**TEXT UNDER STUDY**.
◇ ◇ ◇
If your Bing Webmaster Tools AI Performance report shows a sudden jump in citations from 1 June 2026, it is not a visibility breakthrough. Microsoft confirmed in early July that the surges many site owners noticed were regular data backfilling, arriving just as Bing rolls out four new views that make its AI citation reporting considerably more useful for large brands.
What happened
Microsoft says the abrupt June increases in AI Performance data were backfill, not a change in how often sites are cited. SEO consultants had reported large impression surges starting exactly on 1 June across many accounts in the report, which tracks when a site is cited in AI-generated answers across Microsoft Copilot and Bing. Responding publicly on X, Microsoft’s Krishna Madhavan described the jumps as regular data backfilling with no anomalies. The episode follows Bing’s 16 June announcement of four new AI Performance capabilities rolling out globally in preview.
The four new views, Intents, Topics, Citation Share, and Compare, began rolling out globally in preview in Bing Webmaster Tools on 16 June 2026.
◇ ◇ ◇
**INFORMATION SHOWN**.
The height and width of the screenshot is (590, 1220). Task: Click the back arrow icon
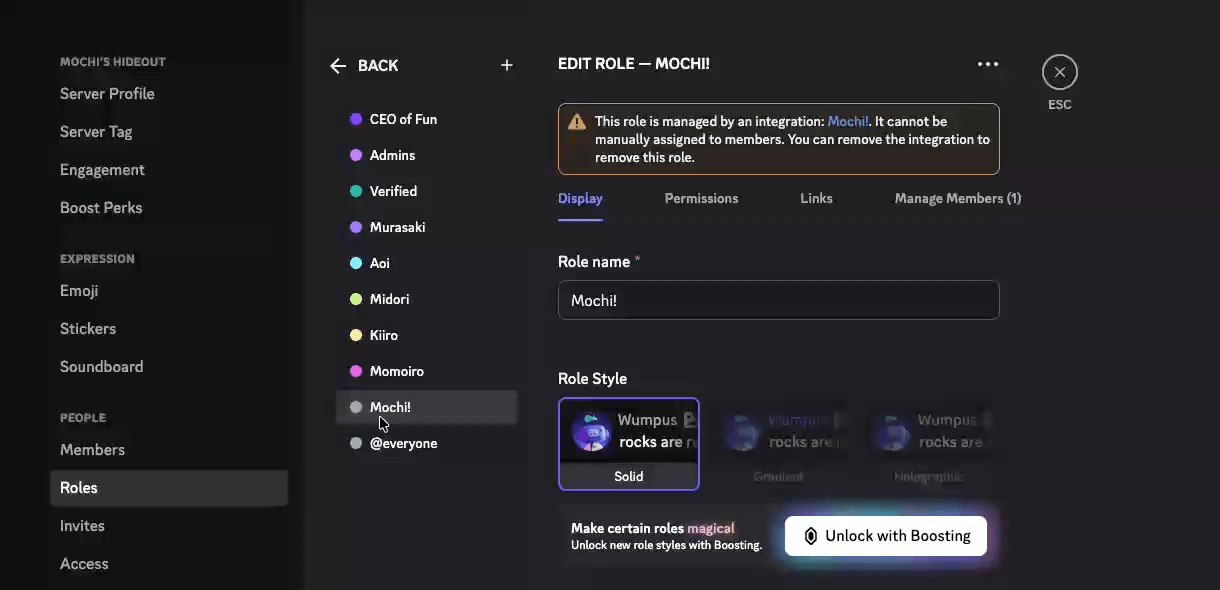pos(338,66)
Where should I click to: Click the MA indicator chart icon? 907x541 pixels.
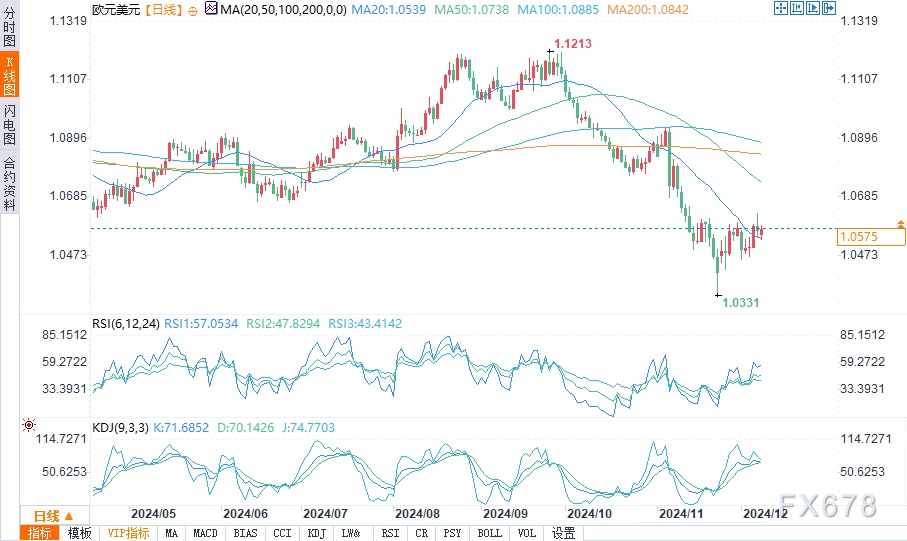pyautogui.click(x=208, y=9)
◇ ◇ ◇
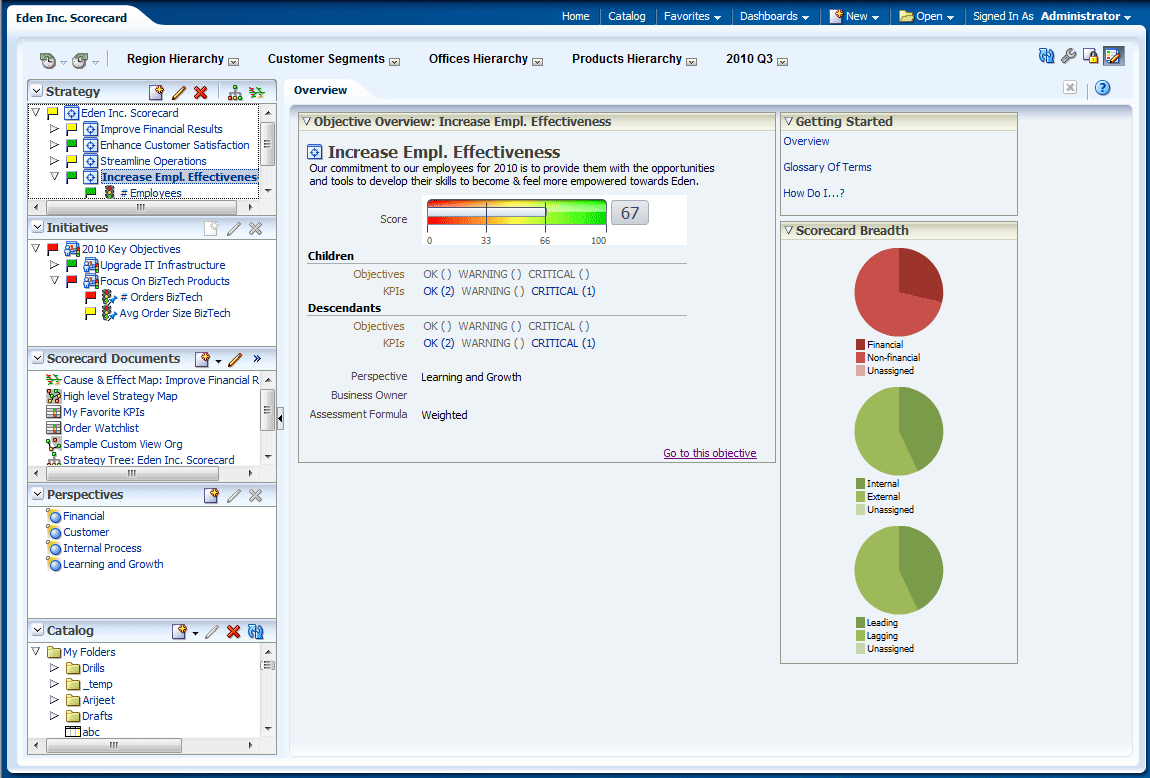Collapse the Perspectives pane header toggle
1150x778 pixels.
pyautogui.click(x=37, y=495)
◇ ◇ ◇
**WORK ORDER**. Continue the article on Bing Webmaster Tools' AI Performance report from the end of its last sentence.

**TASK RESPONSE**.
Microsoft Bing Webmaster Tools blog
Intents classifies the queries behind AI answers by purpose, Topics clusters them by theme, Citation Share shows what portion of an answer’s citations your site earns versus other sources, and Compare overlays time periods.
Why it matters
AI visibility measurement is maturing fast, and so are its pitfalls. Bing, whose index also grounds many Copilot and partner AI experiences, is now giving site owners something Google Search Console’s Generative AI reports do not yet offer: a share-of-voice style metric for AI citations. At the same time, the backfill episode is a caution for anyone reporting on AI visibility. Platform-side data corrections can masquerade as trend changes, and a dashboard spike in June would have flattered any campaign that happened to launch then.
What this means for multi-location brands
For central teams at multi-location brands, the new views turn Bing’s AI report from a curiosity into a benchmarking tool: Citation Share shows whether AI answers cite your brand or someone else’s when customers ask about your categories and places. Before trusting any trend line, annotate 1 June as a data event, and compare like-for-like periods after the backfill. The underlying lever stays the same: AI answers are grounded in location data, so keeping listings accurate across platforms, including Bing Places for Business, determines what these reports can show. Pairing platform dashboards with your own location insights helps separate real visibility shifts from reporting noise across the whole estate.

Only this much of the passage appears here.